Confession and Reconciliation

Biotechnology and the Givenness of the Good: Posing Properly the Moral Question Regarding Human Dignity

David L. Schindler

I.


(1) It is difficult to exaggerate the depth, subtlety, and comprehensiveness of the challenge presented to human culture in biotechnology/ bioethics today: in vitro fertilization; embryonic-pluripotent stem cell research; cloning; the nature and origin of gender/sexual difference. At stake is the integrity of the human being as born not manufactured and as naturally apt in his or her bodiliness for the expression of gift.

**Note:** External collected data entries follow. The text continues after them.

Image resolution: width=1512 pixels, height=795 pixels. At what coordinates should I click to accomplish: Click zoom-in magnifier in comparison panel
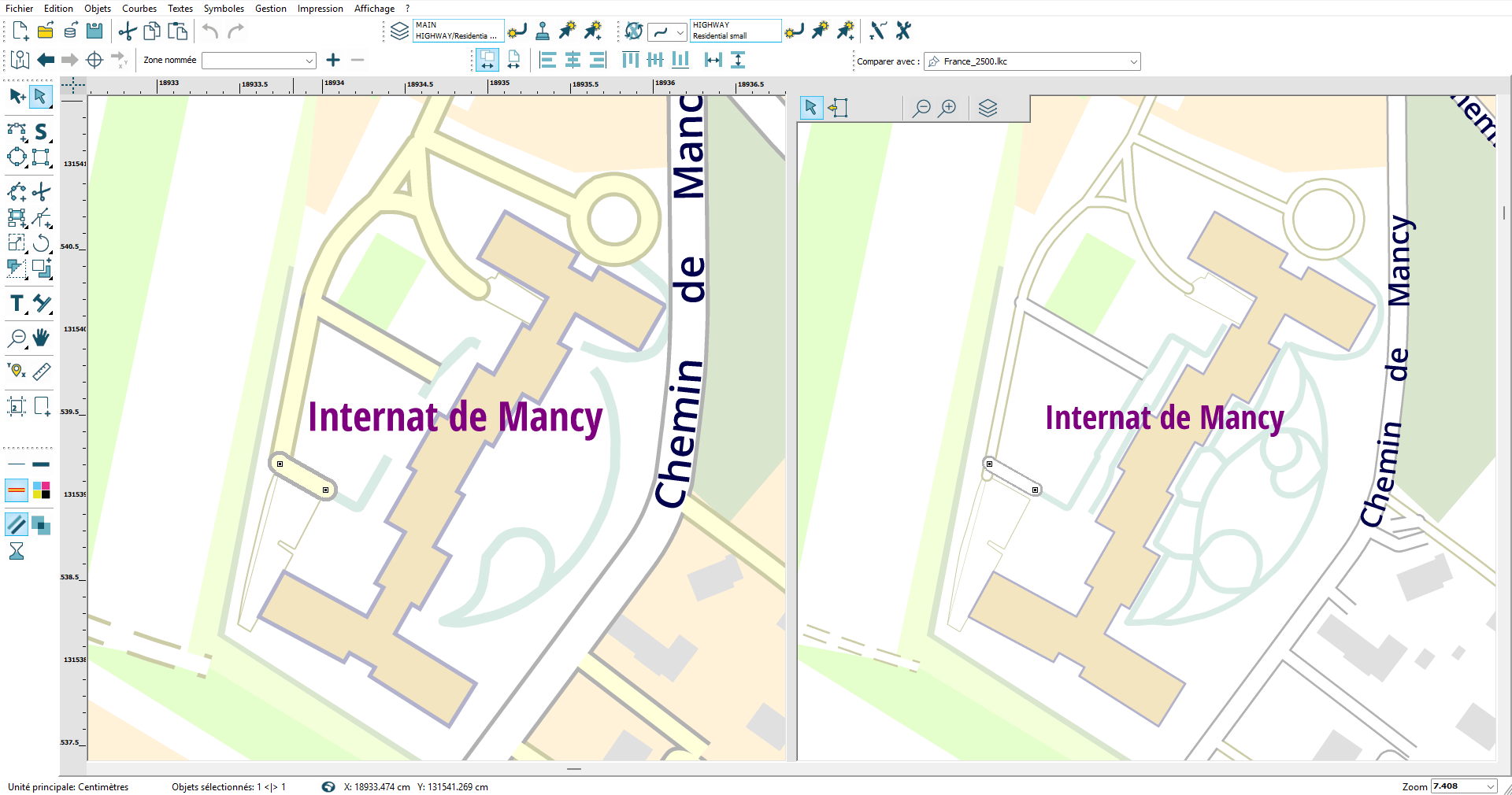[948, 108]
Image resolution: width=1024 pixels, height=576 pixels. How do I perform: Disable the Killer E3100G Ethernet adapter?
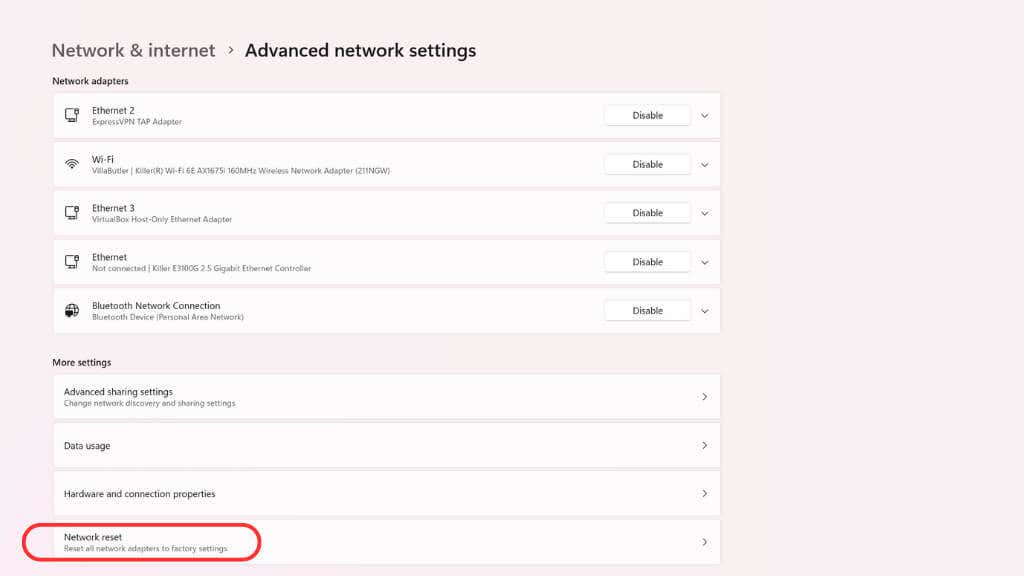point(647,262)
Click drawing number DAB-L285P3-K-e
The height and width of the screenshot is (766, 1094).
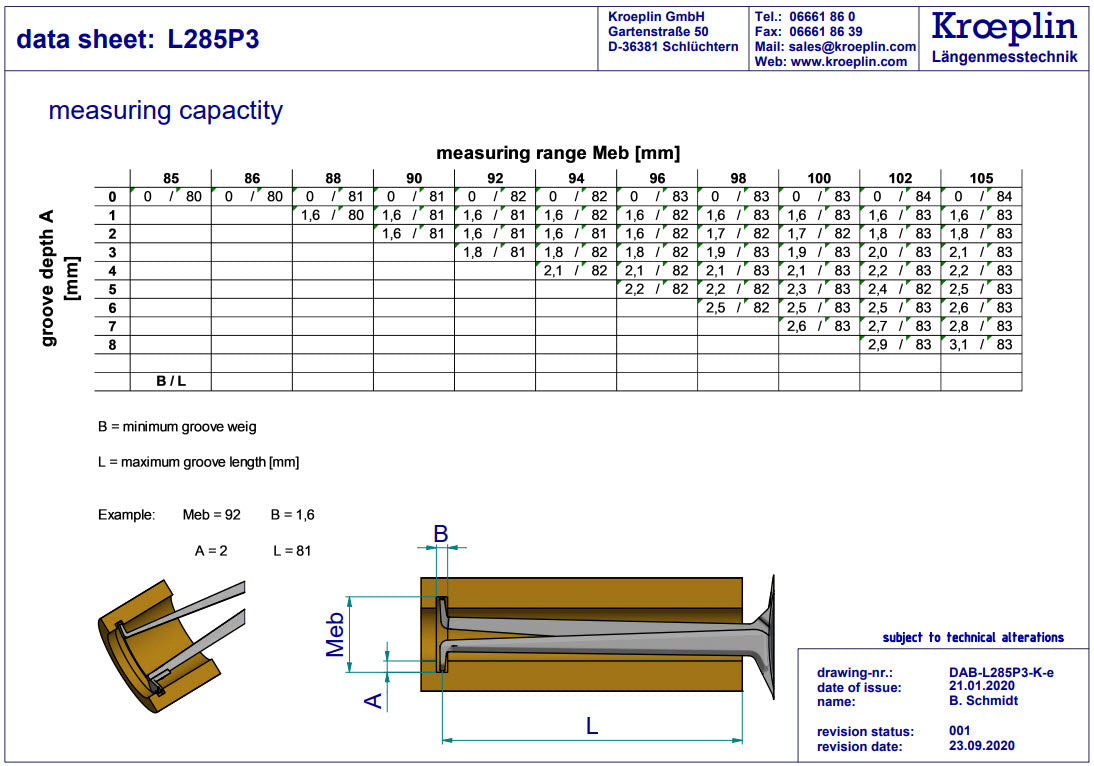click(1000, 673)
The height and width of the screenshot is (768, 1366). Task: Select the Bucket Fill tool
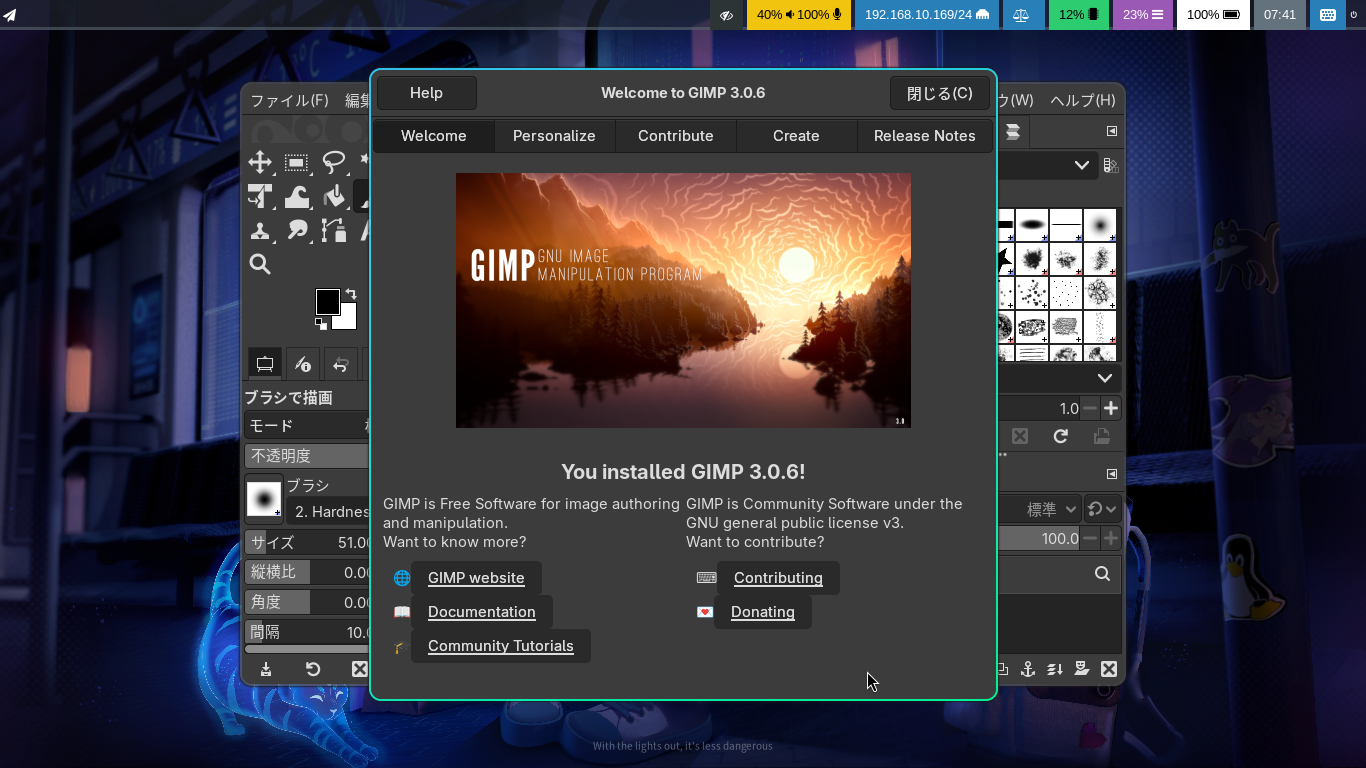click(x=333, y=197)
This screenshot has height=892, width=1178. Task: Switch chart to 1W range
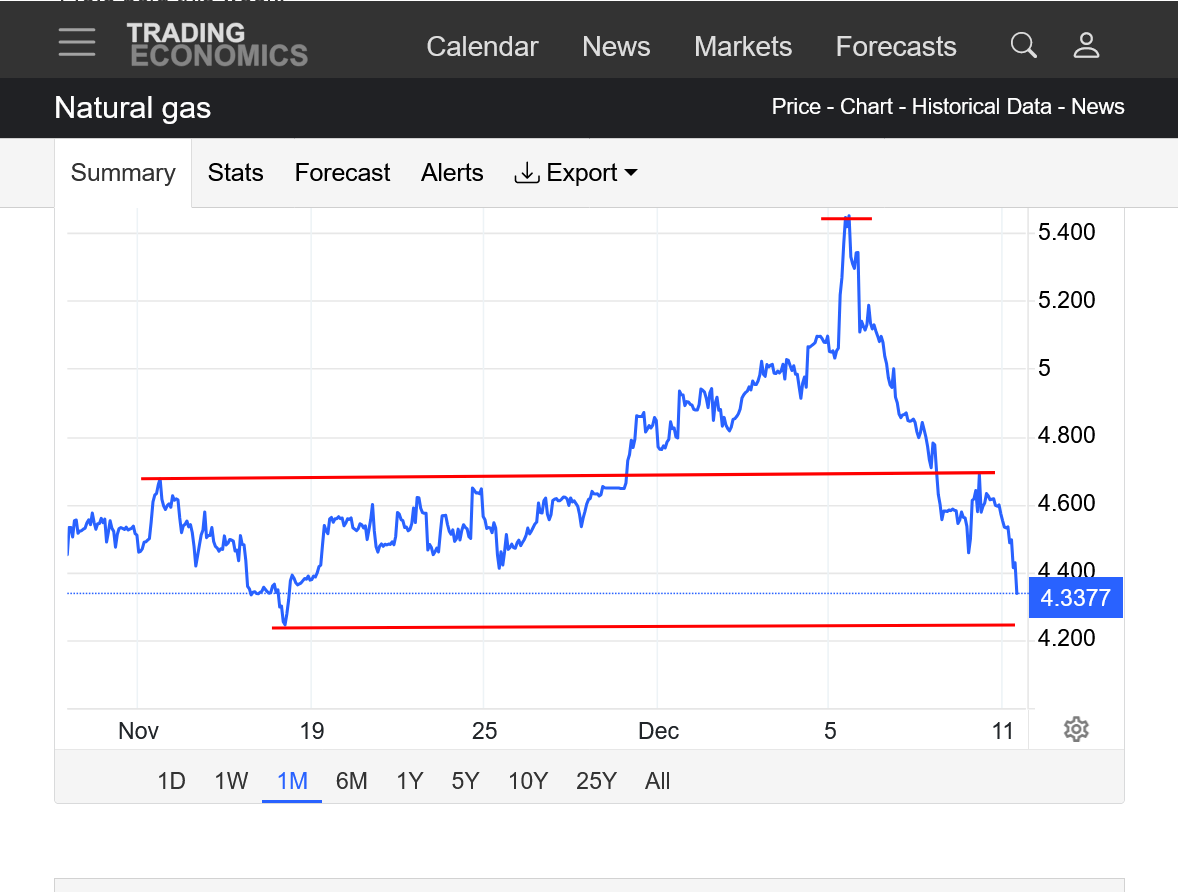231,781
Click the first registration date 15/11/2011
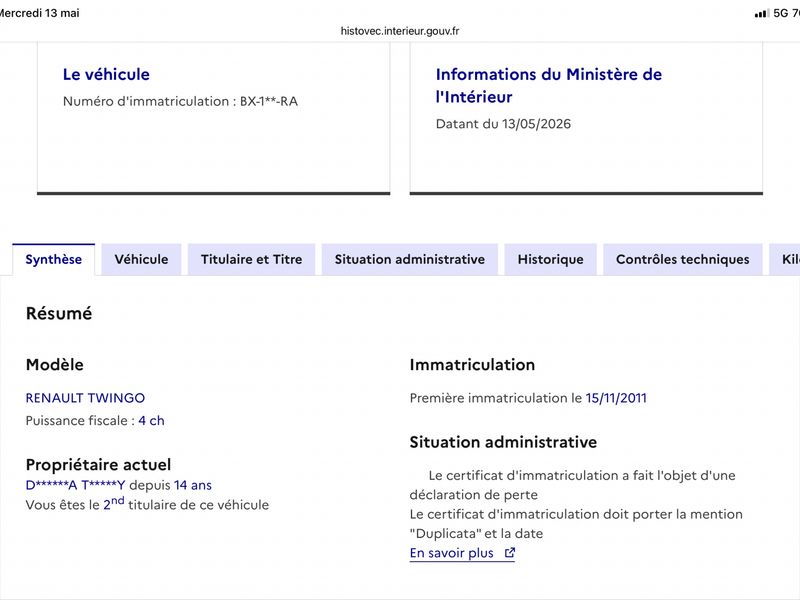The width and height of the screenshot is (800, 600). (x=616, y=398)
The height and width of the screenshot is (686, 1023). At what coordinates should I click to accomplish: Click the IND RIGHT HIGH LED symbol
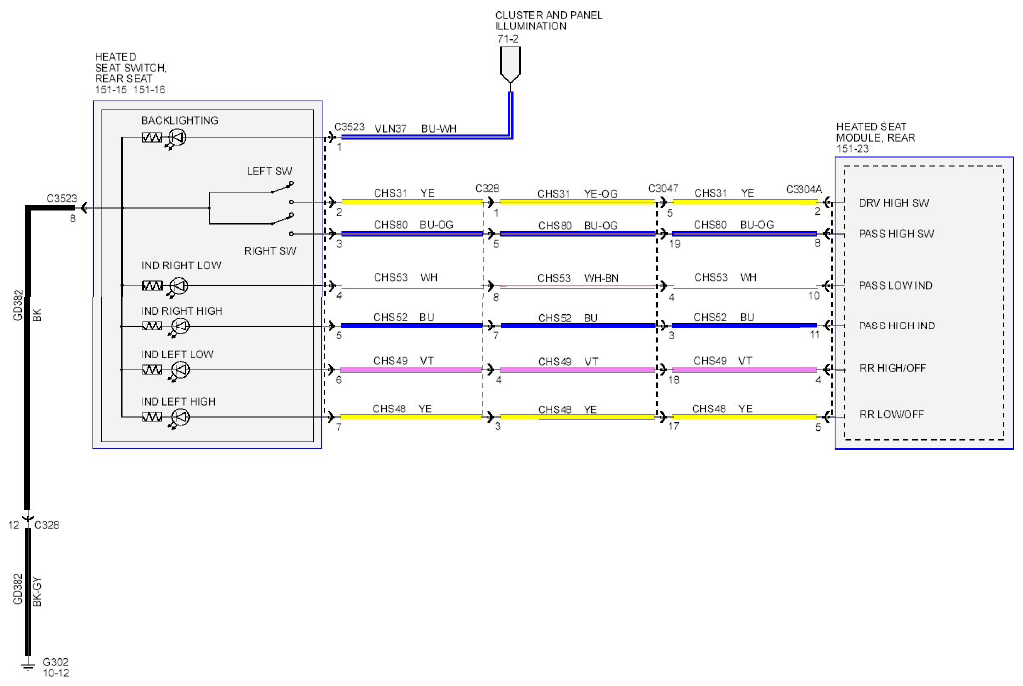tap(179, 326)
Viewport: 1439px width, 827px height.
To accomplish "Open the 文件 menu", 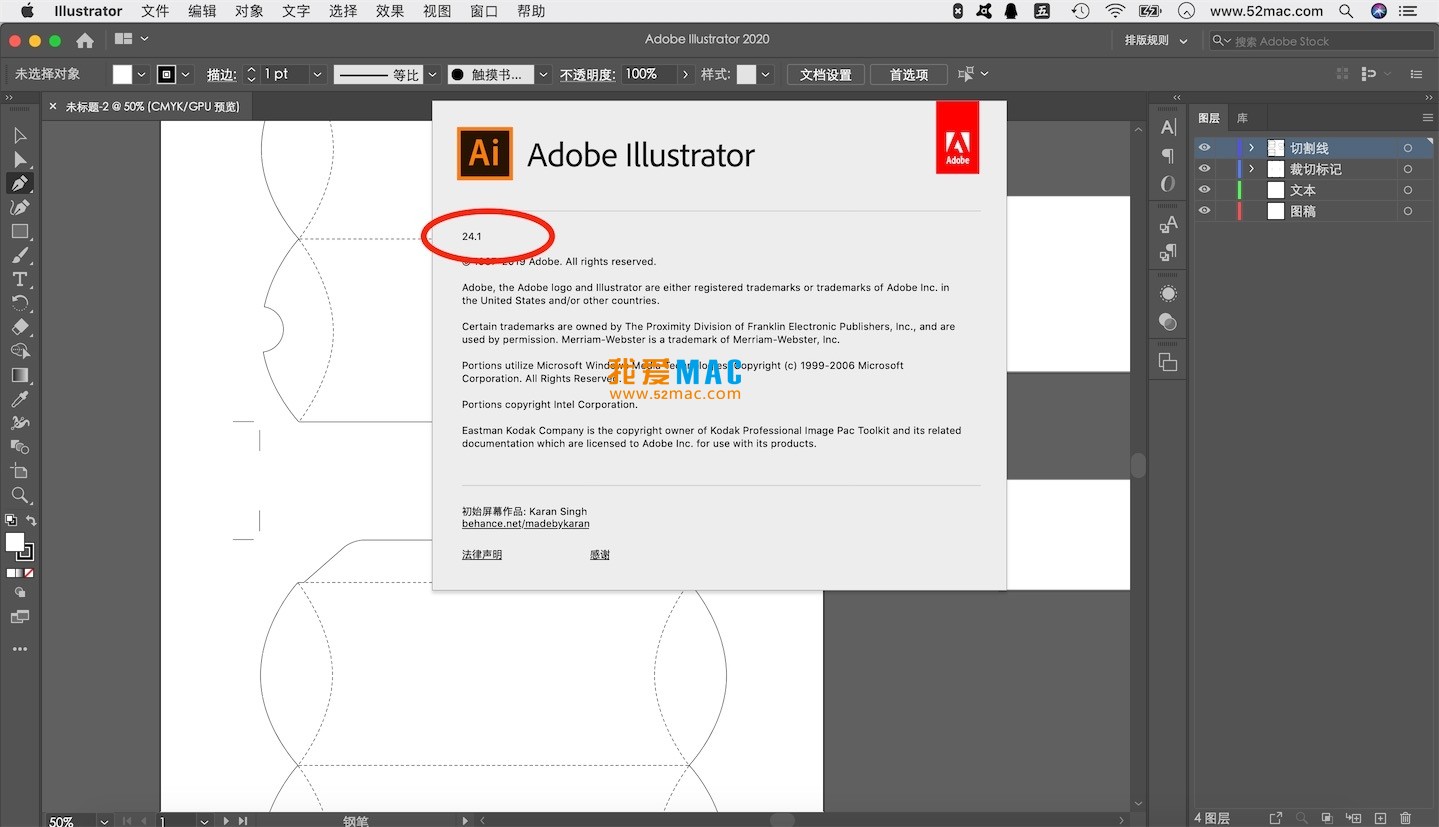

(2) Veritatis Splendor states that the problems now facing Christian morality not only involve specific teachings but reach to the very foundations and nature of the moral life. The problems have their origin in patterns of thought “which end by detaching human freedom from its essential and constitutive relationship to truth” (n. 4). Paragraphs 46–50 discuss this detachment in terms of a division, or extrinsicism, between freedom and nature or, more precisely, between freedom and human nature in its bodiliness.

Thus the encyclical affirms “the unity of the human person, whose rational soul is per se et essentialiter the form of his body” (n. 48). Given this unity of body and soul, “the person, by the light of reason and the support of virtue, discovers in the body the anticipatory signs, the expression and the promise of the gift of self, in conformity with the wise plan of the Creator” (n. 48).